HCP alleges that Insurer was required to send the "notice of dispute" by certified mail. Under the statute, "[n]otice shall be presumed to occur no later than five business days after transmission by certified United States Mail." §287.140.4(2), RSMo (2014). The legislature sought to create a presumption regarding the receipt or timing of notice; it did not create a requirement regarding the manner of notice. See 8 CSR 50-2.030(1)(B)(5). On both occasions it has reviewed the issue, the Labor and Industrial Relations Commission has determined that a "notice of dispute" was not required to be sent by certified mail. See *Rathgeber* and *Sees*.
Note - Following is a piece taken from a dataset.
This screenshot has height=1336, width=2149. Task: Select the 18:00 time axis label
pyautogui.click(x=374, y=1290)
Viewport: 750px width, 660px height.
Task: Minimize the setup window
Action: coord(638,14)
A presumption regarding when notice occurs is easily distinguishable from other provisions in the workers' compensation statute and regulations that specifically require service
by certified mail. The Commission has promulgated various regulations where the requirement for notice via certified mail is unequivocal. For example, 8 CSR 50-2.030 provides, "The health care provider shall serve through personal service or by certified mail, return receipt requested, a copy of the application on the person or corporation against whom the application has been filed." Another example reads, "Notice to the party or parties shall be sent by certified mail according to the provisions of Chapter 287, RSMo." 8 CSR 50-2.010. Unrelated to MFD, the legislature has required the use of certified mail, when an injured employee requests all statements regarding the accident and injury from the employer. The statute requires, "The request shall be directed to the employer or its insurer by certified mail." $\S 287.215$ RSMo (2014). As HCP does not cite any statute, regulation, or rule that requires a "notice of dispute" to be sent by certified mail, it cannot be held to be a requirement.
Since the "notice of a dispute" was not sent via certified mail, the Employer/Insurer cannot rely upon the presumption allowed in $\S 287.140 .4(2)$ to determine exactly when the Notice of dispute' was received. However, the check that was sent with the Review Analysis was deposited by HCP on March 17, 2014. (Exhibit B). Further, HCP sent a letter dated April 7, 2014, in which it made a demand for additional payment and informed Insurer that if an agreement could not be reached, it would forward the matter to its attorney. (Exhibit D). Despite the clear "notice of dispute", HCP filed its Application for Payment of Additional Reimbursement over nineteen months after receiving the Review Analysis; seven months past the statute of limitations date of March 17, 2015.